BEGIN TEXT SECTION
Early Technology

 

The secret missions

As the prototype was completed I went to a secure location that had armed guards, and German Shepherds guarding the entrance, and the first time I had the wrong pass and couldn't get in. We fitted the nose cone Radar and connected cables through the shell of the device so that they terminated in a connector on the surface. This we connected to the test equipment and simulated the electronics in the plane carrying the device, to make sure that the system responded to commands.


After that I tested the entire system at high and low temperatures at an English Electric test chamber. It had to be tested at -40 degrees and + 40 C. I had to work in the room at these temperatures. Outside the room waas a guard with a bath of hot water in case the cold got to us. We were dressed like Eskimos. When I had finished the testing a week later, the Company sent a truck to pick up the bomb. Now we had been very careful with security always and I was surprised to see a rickety old wooden sided truck back up to the device and slide it on board and cover it with a tarpaulin. Then off the driver went, probably stopping for lunch at a pub on the way, and people not at all curious about his old truck. That's the British idea—hiding things in plain sight.


I was now near the end of my engineering training (five years part time) and received an HNC in Electronics Maths and Telecommunications. I was 23 years old, and qualified to design most anything electronic.

I could have stayed in the military field, as I had an offer from RAF Cranwell to teach airmen Electronics, and my own Company wanted me to continue on as a full engineer.  But I wanted to change from military electronics to something more peaceful. I decided to emigrate to Canada for several reasons, not the least was increased pay, and within six months found a Job in Toronto  that was to design equipment to help people get better rather than to kill them.
END TEXT SECTION
== WHAT THE EXERCISE ASKS ==
Answer these questions from the text about the secret missions, one per line:
1. At what two temperatures did the entire system have to be tested?
2. What qualification did the writer receive near the end of the engineering training?
3. In what city was the job the writer found in Canada?
BEGIN EXTRACTED RECORDS
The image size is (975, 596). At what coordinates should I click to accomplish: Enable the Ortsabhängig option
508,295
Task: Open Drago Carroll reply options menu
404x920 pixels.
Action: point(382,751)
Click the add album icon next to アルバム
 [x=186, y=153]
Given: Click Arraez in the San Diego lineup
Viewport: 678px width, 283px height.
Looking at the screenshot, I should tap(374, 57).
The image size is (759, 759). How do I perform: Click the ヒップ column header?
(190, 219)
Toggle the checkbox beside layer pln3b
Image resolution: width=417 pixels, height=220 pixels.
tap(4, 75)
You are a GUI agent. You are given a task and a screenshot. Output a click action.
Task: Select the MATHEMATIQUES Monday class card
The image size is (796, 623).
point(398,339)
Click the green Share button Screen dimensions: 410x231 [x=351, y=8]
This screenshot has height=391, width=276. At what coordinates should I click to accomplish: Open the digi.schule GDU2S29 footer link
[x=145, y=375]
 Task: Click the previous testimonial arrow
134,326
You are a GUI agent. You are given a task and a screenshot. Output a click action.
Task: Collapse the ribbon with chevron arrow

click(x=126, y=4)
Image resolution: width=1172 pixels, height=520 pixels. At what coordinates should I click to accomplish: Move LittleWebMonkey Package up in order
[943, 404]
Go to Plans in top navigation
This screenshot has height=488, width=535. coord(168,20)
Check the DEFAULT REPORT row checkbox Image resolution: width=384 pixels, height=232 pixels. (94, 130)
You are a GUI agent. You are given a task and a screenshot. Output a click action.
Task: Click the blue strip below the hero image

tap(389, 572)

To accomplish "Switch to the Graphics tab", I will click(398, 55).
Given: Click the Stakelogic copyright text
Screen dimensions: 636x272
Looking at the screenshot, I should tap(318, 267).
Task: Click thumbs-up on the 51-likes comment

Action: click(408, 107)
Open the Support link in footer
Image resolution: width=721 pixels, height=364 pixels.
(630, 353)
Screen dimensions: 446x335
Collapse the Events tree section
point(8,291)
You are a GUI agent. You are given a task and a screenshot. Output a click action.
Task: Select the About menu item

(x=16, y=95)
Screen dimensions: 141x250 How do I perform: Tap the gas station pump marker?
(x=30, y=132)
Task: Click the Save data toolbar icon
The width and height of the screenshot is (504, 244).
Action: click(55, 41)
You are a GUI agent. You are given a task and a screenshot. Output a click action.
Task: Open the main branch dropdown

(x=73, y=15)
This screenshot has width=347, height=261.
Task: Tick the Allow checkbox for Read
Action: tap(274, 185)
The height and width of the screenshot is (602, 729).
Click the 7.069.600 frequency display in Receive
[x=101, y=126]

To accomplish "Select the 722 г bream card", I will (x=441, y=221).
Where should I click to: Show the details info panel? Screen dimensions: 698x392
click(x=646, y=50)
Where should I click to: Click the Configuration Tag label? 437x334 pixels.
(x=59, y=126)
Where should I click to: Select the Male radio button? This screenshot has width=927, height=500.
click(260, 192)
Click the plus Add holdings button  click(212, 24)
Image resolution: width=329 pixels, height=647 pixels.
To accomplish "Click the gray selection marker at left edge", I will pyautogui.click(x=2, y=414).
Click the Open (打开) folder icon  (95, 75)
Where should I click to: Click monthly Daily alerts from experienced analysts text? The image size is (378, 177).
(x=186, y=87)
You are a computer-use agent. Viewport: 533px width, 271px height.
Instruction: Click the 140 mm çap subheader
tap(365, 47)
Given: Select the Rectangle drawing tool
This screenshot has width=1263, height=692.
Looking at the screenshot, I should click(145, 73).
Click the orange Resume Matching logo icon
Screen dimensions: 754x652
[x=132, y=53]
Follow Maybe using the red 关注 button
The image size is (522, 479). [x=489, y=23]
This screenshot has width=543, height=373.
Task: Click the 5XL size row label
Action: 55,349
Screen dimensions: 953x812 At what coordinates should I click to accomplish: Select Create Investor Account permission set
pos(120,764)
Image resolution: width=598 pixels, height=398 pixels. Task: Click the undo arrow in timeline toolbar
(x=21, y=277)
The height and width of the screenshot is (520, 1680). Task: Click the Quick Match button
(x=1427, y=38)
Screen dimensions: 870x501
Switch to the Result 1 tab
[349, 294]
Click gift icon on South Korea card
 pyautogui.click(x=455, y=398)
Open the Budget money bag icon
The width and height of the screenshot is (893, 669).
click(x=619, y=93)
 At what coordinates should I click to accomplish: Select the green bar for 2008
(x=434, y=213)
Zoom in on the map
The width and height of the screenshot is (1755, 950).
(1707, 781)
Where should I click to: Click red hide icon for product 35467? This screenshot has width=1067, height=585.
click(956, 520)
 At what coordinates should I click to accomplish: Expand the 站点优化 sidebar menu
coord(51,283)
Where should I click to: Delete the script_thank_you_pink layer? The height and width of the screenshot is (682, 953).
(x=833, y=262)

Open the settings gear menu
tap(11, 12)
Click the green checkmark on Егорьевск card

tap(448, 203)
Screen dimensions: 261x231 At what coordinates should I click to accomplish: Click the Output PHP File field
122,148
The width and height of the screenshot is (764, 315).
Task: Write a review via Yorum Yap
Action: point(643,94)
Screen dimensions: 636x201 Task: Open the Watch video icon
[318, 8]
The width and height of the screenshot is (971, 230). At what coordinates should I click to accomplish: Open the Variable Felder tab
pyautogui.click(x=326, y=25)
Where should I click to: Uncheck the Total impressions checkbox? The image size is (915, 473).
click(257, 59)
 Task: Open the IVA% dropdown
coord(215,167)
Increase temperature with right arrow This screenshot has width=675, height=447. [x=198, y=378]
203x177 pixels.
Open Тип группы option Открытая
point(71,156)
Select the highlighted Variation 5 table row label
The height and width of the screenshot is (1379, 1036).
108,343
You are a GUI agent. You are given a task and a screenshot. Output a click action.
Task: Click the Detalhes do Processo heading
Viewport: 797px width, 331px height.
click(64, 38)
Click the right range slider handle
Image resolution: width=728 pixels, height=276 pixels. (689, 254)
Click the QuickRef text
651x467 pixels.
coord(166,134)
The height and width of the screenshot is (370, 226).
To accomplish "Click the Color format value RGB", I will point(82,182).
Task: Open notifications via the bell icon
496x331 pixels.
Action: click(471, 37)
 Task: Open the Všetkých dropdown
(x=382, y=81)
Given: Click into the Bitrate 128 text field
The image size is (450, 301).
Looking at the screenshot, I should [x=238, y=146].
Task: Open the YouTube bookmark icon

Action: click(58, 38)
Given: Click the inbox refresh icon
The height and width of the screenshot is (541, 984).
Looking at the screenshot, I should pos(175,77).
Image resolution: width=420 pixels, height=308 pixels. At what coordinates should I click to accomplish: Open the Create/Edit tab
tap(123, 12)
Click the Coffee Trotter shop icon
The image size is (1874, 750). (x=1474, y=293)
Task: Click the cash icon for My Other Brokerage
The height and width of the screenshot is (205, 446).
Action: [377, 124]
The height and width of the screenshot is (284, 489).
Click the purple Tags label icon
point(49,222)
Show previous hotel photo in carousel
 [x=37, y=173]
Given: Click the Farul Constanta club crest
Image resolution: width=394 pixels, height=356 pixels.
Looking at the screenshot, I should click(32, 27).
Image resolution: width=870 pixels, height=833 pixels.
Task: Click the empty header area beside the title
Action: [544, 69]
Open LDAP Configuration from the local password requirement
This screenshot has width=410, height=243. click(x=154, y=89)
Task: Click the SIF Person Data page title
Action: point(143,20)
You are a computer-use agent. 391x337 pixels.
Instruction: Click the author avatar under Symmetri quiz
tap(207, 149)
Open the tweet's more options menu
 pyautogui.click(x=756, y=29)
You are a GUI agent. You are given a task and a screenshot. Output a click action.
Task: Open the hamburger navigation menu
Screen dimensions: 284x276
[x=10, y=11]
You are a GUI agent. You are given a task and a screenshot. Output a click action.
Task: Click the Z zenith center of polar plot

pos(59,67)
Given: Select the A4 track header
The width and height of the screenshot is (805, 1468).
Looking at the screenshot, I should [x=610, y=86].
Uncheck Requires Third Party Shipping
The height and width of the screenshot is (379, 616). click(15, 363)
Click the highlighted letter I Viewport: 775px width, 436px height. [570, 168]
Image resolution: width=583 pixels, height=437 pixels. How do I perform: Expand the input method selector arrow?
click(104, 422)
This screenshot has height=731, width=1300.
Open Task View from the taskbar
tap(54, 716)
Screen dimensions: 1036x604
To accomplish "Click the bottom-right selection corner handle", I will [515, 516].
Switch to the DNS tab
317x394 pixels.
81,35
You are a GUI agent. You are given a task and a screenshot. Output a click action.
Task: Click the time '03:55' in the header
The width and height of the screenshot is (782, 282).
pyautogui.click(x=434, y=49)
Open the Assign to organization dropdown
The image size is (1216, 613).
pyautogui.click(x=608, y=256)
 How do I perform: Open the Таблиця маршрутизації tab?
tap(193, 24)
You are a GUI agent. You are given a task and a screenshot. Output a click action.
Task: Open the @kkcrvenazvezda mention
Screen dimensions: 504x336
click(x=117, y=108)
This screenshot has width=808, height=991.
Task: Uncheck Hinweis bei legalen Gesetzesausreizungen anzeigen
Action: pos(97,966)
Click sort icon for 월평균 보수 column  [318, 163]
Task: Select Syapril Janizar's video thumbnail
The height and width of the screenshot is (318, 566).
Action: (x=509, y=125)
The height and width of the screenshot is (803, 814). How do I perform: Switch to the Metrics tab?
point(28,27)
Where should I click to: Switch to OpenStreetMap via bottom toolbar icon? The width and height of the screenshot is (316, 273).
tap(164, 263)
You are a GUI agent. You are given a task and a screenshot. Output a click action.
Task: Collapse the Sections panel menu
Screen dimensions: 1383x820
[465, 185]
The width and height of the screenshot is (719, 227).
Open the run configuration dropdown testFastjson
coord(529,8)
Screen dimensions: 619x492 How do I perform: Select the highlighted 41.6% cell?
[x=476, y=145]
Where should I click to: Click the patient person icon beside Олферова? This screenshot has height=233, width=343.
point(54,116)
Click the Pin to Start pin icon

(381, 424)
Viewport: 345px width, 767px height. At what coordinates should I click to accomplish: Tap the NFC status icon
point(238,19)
END EXTRACTED RECORDS
== RESULT BELOW ==
1. -40 degrees and +40 C.
2. An HNC in Electronics Maths and Telecommunications.
3. Toronto.